Pour Gousseïnov, cela ne fait aucun doute : « La partie arménienne a agi délibérément. Toute possibilité d’appliquer le Communiqué de Jeleznovodsk a été annihilée : le conflit n’a pas été réglé pacifiquement, les revendications des séparatistes du Karabakh sont restées sans réponse, et la région autonome du Haut-Karabakh est restée sous juridiction azerbaïdjanaise, mais dans un climat encore plus explosif. »

Selon lui, cet acte servait les intérêts de forces influentes, à Moscou comme à Erevan. « Elles avaient intérêt à attiser le conflit. L’hélicoptère transportait des personnalités de haut rang — parmi lesquelles un assistant du secrétaire d’État, le procureur général et des dirigeants du ministère de l’Intérieur. Leur mort a provoqué des manifestations à Bakou et durci la position officielle de l’Azerbaïdjan. C’était une tentative délibérée de torpiller le processus de négociation. »
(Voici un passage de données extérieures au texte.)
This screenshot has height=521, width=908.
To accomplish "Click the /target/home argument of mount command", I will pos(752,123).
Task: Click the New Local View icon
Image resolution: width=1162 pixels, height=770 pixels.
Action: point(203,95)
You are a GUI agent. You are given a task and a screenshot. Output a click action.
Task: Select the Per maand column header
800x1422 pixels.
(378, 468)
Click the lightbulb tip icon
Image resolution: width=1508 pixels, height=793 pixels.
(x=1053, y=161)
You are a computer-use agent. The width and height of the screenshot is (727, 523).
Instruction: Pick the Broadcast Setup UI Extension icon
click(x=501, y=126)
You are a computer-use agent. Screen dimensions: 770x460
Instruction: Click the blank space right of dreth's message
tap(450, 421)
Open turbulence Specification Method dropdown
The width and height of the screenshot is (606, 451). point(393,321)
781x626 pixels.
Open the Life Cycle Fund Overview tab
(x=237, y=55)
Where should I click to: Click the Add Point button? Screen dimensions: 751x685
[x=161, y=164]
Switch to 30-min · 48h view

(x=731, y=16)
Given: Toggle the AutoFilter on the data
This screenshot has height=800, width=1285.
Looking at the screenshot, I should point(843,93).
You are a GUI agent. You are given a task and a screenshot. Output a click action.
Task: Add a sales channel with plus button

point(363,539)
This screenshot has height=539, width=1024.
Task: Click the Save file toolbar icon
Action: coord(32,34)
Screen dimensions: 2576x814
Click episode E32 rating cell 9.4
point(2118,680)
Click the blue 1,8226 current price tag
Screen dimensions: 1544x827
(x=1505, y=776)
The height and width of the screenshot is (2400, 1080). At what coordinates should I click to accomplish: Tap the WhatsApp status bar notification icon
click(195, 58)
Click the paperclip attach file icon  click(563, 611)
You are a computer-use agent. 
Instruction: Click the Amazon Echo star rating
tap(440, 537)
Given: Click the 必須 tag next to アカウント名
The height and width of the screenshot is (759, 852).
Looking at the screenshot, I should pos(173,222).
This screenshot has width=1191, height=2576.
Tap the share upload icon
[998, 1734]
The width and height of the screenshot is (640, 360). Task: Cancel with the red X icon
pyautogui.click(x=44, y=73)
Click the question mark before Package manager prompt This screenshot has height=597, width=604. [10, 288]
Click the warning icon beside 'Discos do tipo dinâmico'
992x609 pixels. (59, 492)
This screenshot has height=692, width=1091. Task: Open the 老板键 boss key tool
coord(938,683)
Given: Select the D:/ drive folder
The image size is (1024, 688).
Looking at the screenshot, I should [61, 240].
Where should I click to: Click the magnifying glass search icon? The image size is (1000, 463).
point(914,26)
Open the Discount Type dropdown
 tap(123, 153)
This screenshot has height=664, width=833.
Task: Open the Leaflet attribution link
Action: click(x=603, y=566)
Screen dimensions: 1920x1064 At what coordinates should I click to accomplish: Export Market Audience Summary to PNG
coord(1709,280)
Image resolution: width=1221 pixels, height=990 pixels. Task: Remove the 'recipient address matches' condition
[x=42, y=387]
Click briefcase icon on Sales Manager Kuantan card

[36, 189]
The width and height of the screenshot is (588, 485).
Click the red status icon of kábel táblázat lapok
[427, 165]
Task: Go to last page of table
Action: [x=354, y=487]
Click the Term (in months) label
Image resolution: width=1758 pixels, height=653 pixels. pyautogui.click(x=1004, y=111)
Une tragédie aux conséquences historiques

« Une partie importante de l’élite dirigeante du pays a péri, et la tragédie de Garakend a largement déterminé l’évolution future du conflit entre l’Azerbaïdjan et l’Arménie. Ceux qui ont planifié cet attentat connaissaient parfaitement les conséquences. À la veille de l’effondrement de l’URSS, cette attaque a rendu le conflit inévitable et a ouvert la voie à une guerre totale », conclut Gousseïnov.